== Material for the task ==

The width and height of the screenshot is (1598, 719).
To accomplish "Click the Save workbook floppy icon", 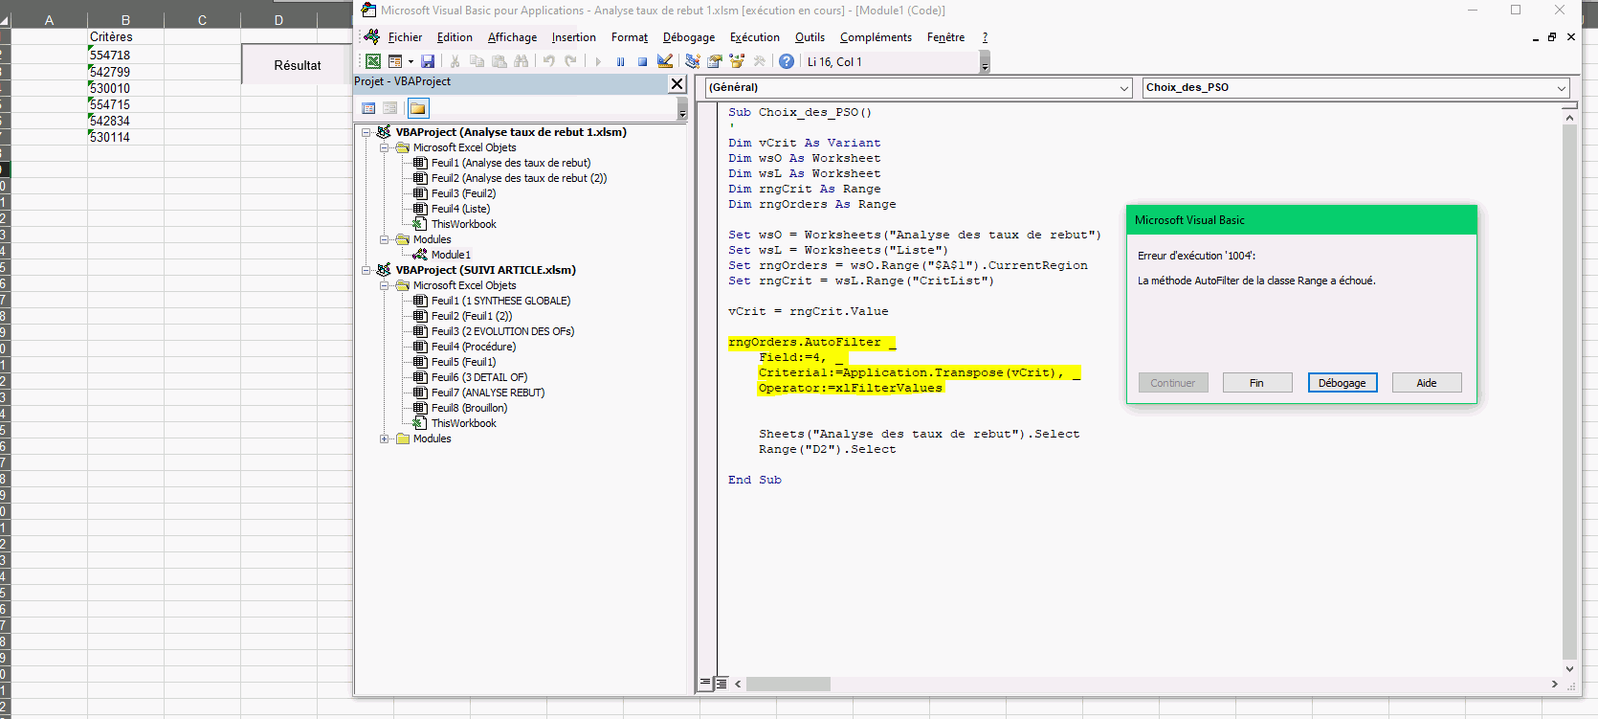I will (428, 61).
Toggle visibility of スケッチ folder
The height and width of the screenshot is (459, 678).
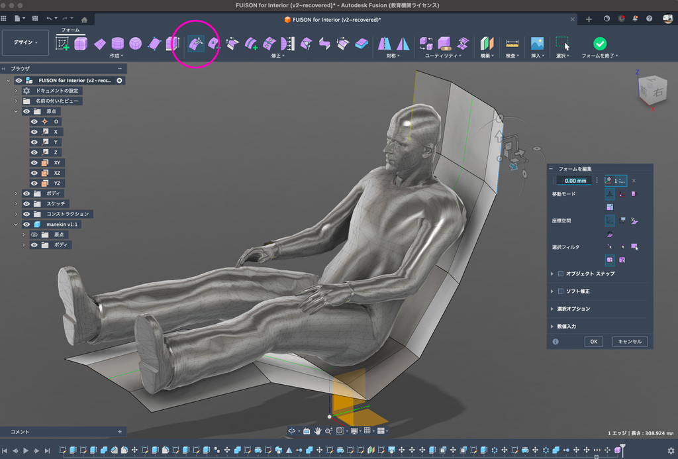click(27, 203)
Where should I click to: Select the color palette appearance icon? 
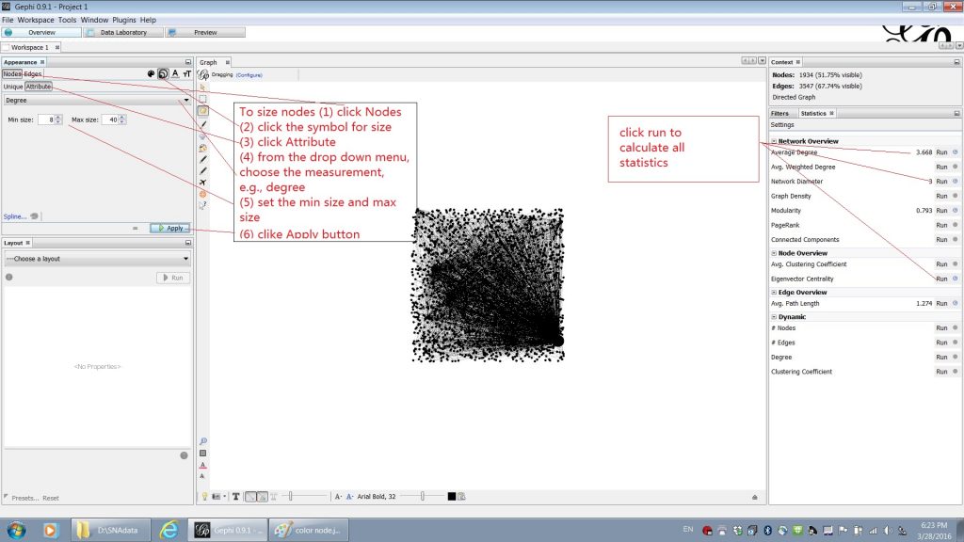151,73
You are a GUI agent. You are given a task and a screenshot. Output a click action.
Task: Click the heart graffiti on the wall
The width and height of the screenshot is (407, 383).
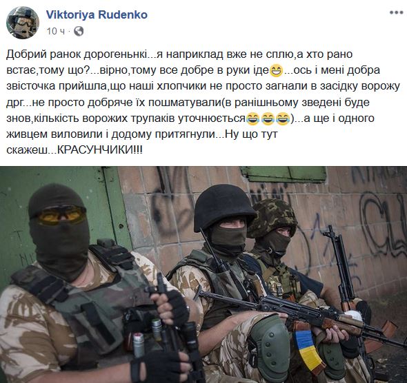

===

* Activity: Set down the lines from the one containing "Where should I" through the last line of the records above, both included, exactly as they appear and with no other text. Pictures should not be set down.

* Solution below:
Where should I click to: Select the color palette appearance icon? 
151,73
You are a GUI agent. You are given a task and a screenshot. Output a click action.
Task: Click the heart graffiti on the wall
The width and height of the screenshot is (407, 383).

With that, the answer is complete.